§ Work order
Go over the data and copy out each line with "icon" in it.

:: Task inputs ::

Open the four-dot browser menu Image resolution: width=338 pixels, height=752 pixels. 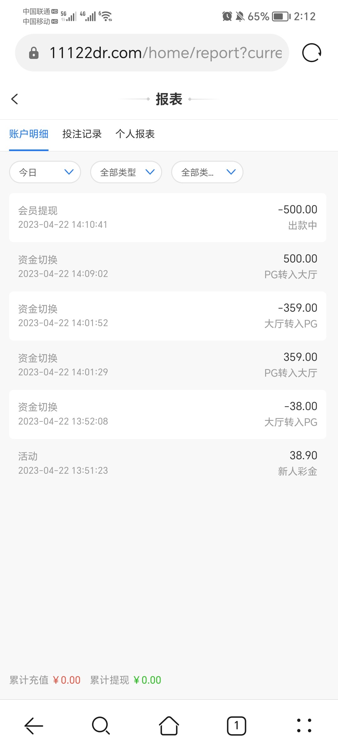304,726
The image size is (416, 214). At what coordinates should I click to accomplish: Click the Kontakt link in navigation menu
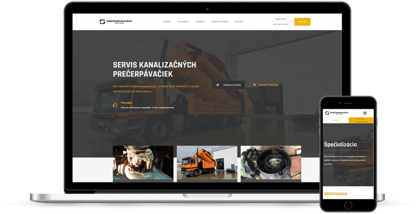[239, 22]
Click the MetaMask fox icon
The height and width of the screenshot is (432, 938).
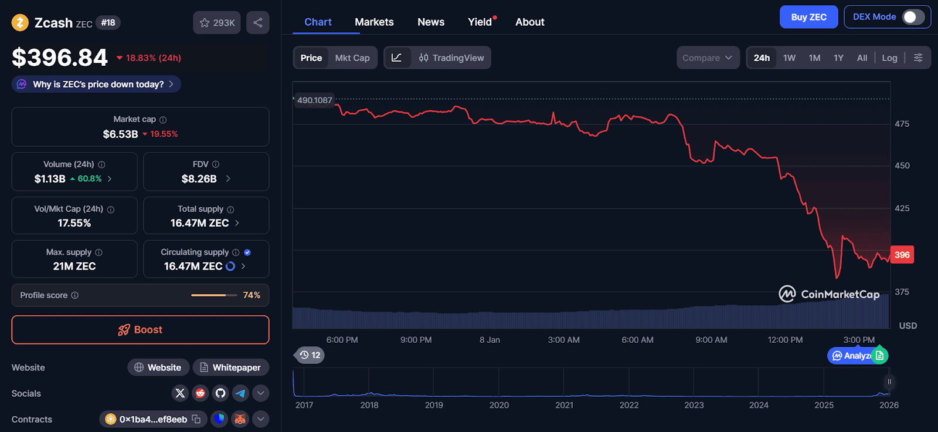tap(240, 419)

:::
:: Task inputs ::

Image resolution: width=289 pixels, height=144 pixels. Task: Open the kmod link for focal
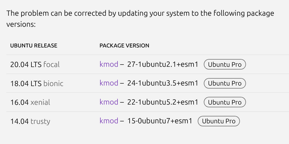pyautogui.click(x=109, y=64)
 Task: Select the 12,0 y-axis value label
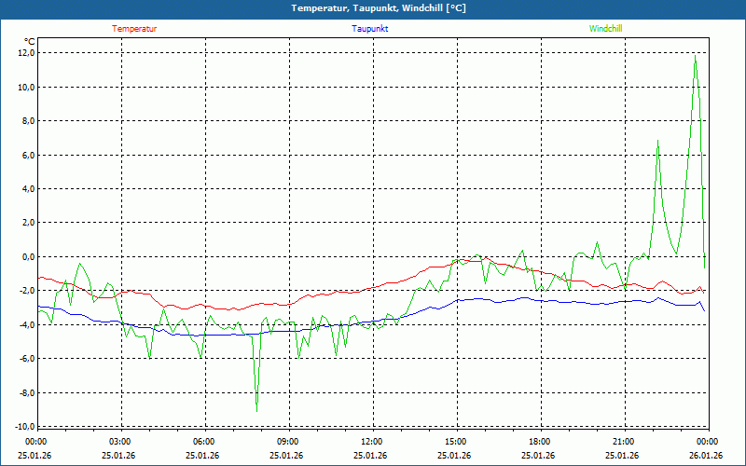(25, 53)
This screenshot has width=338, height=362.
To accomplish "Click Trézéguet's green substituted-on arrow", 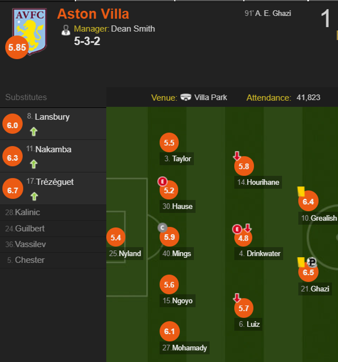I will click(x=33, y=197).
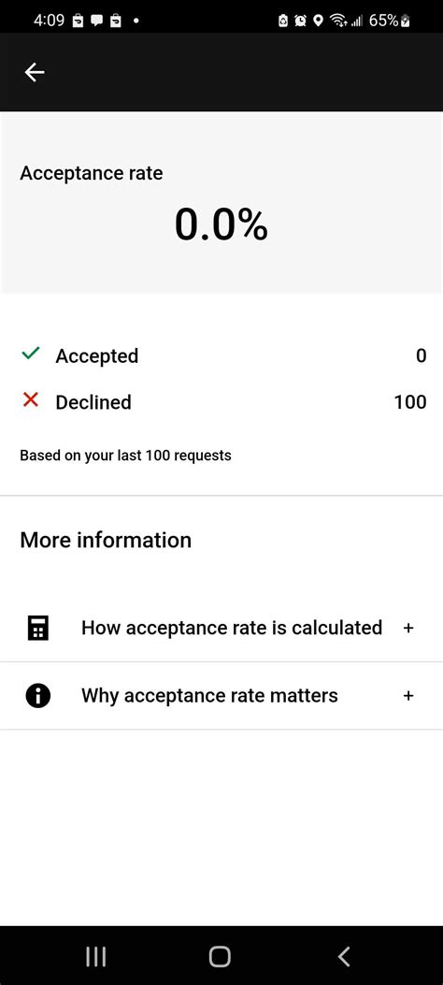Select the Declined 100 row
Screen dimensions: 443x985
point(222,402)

:::
:: Task inputs ::

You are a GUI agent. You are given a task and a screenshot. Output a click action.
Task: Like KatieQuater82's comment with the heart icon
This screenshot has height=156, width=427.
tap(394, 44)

:::

§ Answer to this task
Click the MetaMask fox icon
Task: Like KatieQuater82's comment with the heart icon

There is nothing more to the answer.